[Data extract Boundary: Start]
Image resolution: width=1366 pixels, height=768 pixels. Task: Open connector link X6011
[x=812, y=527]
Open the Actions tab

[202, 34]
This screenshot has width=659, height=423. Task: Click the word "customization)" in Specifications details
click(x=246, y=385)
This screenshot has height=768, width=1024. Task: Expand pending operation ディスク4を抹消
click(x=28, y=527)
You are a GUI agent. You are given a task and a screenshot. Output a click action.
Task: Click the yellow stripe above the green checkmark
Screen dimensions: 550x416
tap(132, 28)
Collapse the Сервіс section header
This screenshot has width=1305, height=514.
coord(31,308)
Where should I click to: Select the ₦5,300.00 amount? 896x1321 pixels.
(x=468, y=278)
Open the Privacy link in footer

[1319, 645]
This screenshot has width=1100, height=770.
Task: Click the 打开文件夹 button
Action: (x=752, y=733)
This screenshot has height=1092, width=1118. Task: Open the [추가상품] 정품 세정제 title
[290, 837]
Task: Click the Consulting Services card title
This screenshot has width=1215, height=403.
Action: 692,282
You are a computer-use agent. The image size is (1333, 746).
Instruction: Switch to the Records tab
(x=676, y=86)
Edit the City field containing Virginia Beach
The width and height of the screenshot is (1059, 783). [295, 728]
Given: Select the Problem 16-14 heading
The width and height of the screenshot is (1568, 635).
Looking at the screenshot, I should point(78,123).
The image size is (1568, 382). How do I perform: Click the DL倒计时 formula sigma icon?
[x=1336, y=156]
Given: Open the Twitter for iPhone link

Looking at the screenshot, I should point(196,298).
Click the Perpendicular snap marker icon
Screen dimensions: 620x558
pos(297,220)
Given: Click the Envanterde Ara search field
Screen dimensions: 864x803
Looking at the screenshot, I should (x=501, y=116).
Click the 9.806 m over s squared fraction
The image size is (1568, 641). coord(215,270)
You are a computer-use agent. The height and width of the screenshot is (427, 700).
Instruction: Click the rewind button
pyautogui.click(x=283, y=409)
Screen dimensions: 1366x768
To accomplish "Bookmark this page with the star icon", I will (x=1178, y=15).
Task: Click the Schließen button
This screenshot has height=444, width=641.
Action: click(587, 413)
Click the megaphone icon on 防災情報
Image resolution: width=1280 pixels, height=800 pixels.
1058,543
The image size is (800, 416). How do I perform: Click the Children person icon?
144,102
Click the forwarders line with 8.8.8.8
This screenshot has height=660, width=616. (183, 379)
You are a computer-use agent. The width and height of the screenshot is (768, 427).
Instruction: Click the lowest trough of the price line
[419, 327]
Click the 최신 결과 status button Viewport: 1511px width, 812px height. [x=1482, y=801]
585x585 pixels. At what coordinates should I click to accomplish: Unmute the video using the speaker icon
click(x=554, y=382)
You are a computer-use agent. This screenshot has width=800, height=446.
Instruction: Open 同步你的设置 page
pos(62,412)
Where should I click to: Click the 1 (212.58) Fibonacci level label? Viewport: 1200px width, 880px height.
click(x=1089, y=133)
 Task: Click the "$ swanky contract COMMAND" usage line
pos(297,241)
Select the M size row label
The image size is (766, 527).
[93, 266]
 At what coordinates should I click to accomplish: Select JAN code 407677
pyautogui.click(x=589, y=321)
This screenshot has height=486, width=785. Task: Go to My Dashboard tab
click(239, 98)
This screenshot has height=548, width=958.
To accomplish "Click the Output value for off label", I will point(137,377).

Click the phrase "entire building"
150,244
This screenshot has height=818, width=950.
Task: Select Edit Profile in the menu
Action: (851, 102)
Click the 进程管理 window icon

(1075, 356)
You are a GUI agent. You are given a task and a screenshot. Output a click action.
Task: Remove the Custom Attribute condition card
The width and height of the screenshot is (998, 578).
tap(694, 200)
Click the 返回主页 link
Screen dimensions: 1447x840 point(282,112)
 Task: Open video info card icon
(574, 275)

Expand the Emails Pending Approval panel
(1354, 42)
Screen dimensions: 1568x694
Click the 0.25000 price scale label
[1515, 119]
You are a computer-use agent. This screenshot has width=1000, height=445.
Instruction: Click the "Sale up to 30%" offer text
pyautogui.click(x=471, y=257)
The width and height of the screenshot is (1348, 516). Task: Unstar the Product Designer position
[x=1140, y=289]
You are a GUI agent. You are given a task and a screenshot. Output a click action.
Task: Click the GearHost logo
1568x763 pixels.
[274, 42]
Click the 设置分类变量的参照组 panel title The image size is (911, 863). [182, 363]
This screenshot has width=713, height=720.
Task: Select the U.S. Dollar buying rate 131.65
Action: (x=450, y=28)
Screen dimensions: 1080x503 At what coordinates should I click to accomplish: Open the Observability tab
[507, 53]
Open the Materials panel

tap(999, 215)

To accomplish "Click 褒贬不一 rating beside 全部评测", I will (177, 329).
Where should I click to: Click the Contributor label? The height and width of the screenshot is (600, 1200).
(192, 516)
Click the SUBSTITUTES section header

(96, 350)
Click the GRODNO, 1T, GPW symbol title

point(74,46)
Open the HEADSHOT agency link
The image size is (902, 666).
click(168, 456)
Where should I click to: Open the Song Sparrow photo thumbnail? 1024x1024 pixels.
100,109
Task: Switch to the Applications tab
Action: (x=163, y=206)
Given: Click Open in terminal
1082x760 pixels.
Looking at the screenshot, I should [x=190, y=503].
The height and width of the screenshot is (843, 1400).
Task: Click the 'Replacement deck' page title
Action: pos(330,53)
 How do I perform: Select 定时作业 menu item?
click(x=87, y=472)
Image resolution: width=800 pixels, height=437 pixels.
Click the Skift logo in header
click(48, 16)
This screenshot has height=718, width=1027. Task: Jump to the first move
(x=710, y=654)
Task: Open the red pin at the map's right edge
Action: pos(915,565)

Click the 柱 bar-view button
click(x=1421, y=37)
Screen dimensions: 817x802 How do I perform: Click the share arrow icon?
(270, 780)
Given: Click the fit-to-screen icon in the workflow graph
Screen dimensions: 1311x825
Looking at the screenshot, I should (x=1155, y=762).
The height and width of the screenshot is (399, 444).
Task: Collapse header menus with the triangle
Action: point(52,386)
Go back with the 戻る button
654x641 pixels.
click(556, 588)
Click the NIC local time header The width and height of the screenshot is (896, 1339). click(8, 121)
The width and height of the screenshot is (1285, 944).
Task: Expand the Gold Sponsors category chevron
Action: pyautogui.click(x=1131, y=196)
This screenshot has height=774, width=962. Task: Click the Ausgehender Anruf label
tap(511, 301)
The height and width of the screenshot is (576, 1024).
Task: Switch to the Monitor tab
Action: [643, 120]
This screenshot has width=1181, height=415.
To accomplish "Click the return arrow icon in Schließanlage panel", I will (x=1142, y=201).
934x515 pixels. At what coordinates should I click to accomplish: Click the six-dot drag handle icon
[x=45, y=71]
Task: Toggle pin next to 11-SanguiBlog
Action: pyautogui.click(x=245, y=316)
[Data extract Boundary: End]
- _What the task requires_: Without leaving anything out, give the entries again exactly.

- _Response box_:
Image resolution: width=1366 pixels, height=768 pixels. Task: Open connector link X6011
[x=812, y=527]
Open the Actions tab

[202, 34]
This screenshot has width=659, height=423. Task: Click the word "customization)" in Specifications details
click(x=246, y=385)
This screenshot has height=768, width=1024. Task: Expand pending operation ディスク4を抹消
click(x=28, y=527)
You are a GUI agent. You are given a task and a screenshot. Output a click action.
Task: Click the yellow stripe above the green checkmark
Screen dimensions: 550x416
tap(132, 28)
Collapse the Сервіс section header
This screenshot has width=1305, height=514.
coord(31,308)
Where should I click to: Select the ₦5,300.00 amount? 896x1321 pixels.
(x=468, y=278)
Open the Privacy link in footer

[1319, 645]
This screenshot has width=1100, height=770.
Task: Click the 打开文件夹 button
Action: (x=752, y=733)
This screenshot has height=1092, width=1118. Task: Open the [추가상품] 정품 세정제 title
[290, 837]
Task: Click the Consulting Services card title
This screenshot has width=1215, height=403.
Action: 692,282
You are a computer-use agent. The image size is (1333, 746).
Instruction: Switch to the Records tab
(x=676, y=86)
Edit the City field containing Virginia Beach
The width and height of the screenshot is (1059, 783). [295, 728]
Given: Select the Problem 16-14 heading
The width and height of the screenshot is (1568, 635).
Looking at the screenshot, I should point(78,123).
The image size is (1568, 382). How do I perform: Click the DL倒计时 formula sigma icon?
[x=1336, y=156]
Given: Open the Twitter for iPhone link

Looking at the screenshot, I should point(196,298).
Click the Perpendicular snap marker icon
Screen dimensions: 620x558
pos(297,220)
Given: Click the Envanterde Ara search field
Screen dimensions: 864x803
Looking at the screenshot, I should (x=501, y=116).
Click the 9.806 m over s squared fraction
The image size is (1568, 641). coord(215,270)
You are a computer-use agent. The height and width of the screenshot is (427, 700).
Instruction: Click the rewind button
pyautogui.click(x=283, y=409)
Screen dimensions: 1366x768
To accomplish "Bookmark this page with the star icon", I will (x=1178, y=15).
Task: Click the Schließen button
This screenshot has height=444, width=641.
Action: click(587, 413)
Click the megaphone icon on 防災情報
Image resolution: width=1280 pixels, height=800 pixels.
1058,543
The image size is (800, 416). How do I perform: Click the Children person icon?
144,102
Click the forwarders line with 8.8.8.8
This screenshot has height=660, width=616. (183, 379)
You are a computer-use agent. The width and height of the screenshot is (768, 427).
Instruction: Click the lowest trough of the price line
[419, 327]
Click the 최신 결과 status button Viewport: 1511px width, 812px height. [x=1482, y=801]
585x585 pixels. At what coordinates should I click to accomplish: Unmute the video using the speaker icon
click(x=554, y=382)
You are a computer-use agent. This screenshot has width=800, height=446.
Instruction: Open 同步你的设置 page
pos(62,412)
Where should I click to: Click the 1 (212.58) Fibonacci level label? Viewport: 1200px width, 880px height.
click(x=1089, y=133)
 Task: Click the "$ swanky contract COMMAND" usage line
pos(297,241)
Select the M size row label
The image size is (766, 527).
[93, 266]
 At what coordinates should I click to accomplish: Select JAN code 407677
pyautogui.click(x=589, y=321)
This screenshot has height=486, width=785. Task: Go to My Dashboard tab
click(239, 98)
This screenshot has height=548, width=958.
To accomplish "Click the Output value for off label", I will point(137,377).

Click the phrase "entire building"
150,244
This screenshot has height=818, width=950.
Task: Select Edit Profile in the menu
Action: (851, 102)
Click the 进程管理 window icon

(1075, 356)
You are a GUI agent. You are given a task and a screenshot. Output a click action.
Task: Remove the Custom Attribute condition card
The width and height of the screenshot is (998, 578).
tap(694, 200)
Click the 返回主页 link
Screen dimensions: 1447x840 point(282,112)
 Task: Open video info card icon
(574, 275)

Expand the Emails Pending Approval panel
(1354, 42)
Screen dimensions: 1568x694
Click the 0.25000 price scale label
[1515, 119]
You are a computer-use agent. This screenshot has width=1000, height=445.
Instruction: Click the "Sale up to 30%" offer text
pyautogui.click(x=471, y=257)
The width and height of the screenshot is (1348, 516). Task: Unstar the Product Designer position
[x=1140, y=289]
You are a GUI agent. You are given a task and a screenshot. Output a click action.
Task: Click the GearHost logo
1568x763 pixels.
[274, 42]
Click the 设置分类变量的参照组 panel title The image size is (911, 863). [182, 363]
This screenshot has width=713, height=720.
Task: Select the U.S. Dollar buying rate 131.65
Action: (x=450, y=28)
Screen dimensions: 1080x503 At what coordinates should I click to accomplish: Open the Observability tab
[507, 53]
Open the Materials panel

tap(999, 215)

To accomplish "Click 褒贬不一 rating beside 全部评测", I will (177, 329).
Where should I click to: Click the Contributor label? The height and width of the screenshot is (600, 1200).
(192, 516)
Click the SUBSTITUTES section header

(96, 350)
Click the GRODNO, 1T, GPW symbol title

point(74,46)
Open the HEADSHOT agency link
The image size is (902, 666).
click(168, 456)
Where should I click to: Open the Song Sparrow photo thumbnail? 1024x1024 pixels.
100,109
Task: Switch to the Applications tab
Action: (x=163, y=206)
Given: Click Open in terminal
1082x760 pixels.
Looking at the screenshot, I should [x=190, y=503].
The height and width of the screenshot is (843, 1400).
Task: Click the 'Replacement deck' page title
Action: pos(330,53)
 How do I perform: Select 定时作业 menu item?
click(x=87, y=472)
Image resolution: width=800 pixels, height=437 pixels.
Click the Skift logo in header
click(48, 16)
This screenshot has height=718, width=1027. Task: Jump to the first move
(x=710, y=654)
Task: Open the red pin at the map's right edge
Action: pos(915,565)

Click the 柱 bar-view button
click(x=1421, y=37)
Screen dimensions: 817x802 How do I perform: Click the share arrow icon?
(270, 780)
Given: Click the fit-to-screen icon in the workflow graph
Screen dimensions: 1311x825
Looking at the screenshot, I should (x=1155, y=762).
The height and width of the screenshot is (399, 444).
Task: Collapse header menus with the triangle
Action: point(52,386)
Go back with the 戻る button
654x641 pixels.
click(556, 588)
Click the NIC local time header The width and height of the screenshot is (896, 1339). click(8, 121)
The width and height of the screenshot is (1285, 944).
Task: Expand the Gold Sponsors category chevron
Action: pyautogui.click(x=1131, y=196)
This screenshot has height=774, width=962. Task: Click the Ausgehender Anruf label
tap(511, 301)
The height and width of the screenshot is (576, 1024).
Task: Switch to the Monitor tab
Action: [643, 120]
This screenshot has width=1181, height=415.
To accomplish "Click the return arrow icon in Schließanlage panel", I will (x=1142, y=201).
934x515 pixels. At what coordinates should I click to accomplish: Click the six-dot drag handle icon
[x=45, y=71]
Task: Toggle pin next to 11-SanguiBlog
Action: pyautogui.click(x=245, y=316)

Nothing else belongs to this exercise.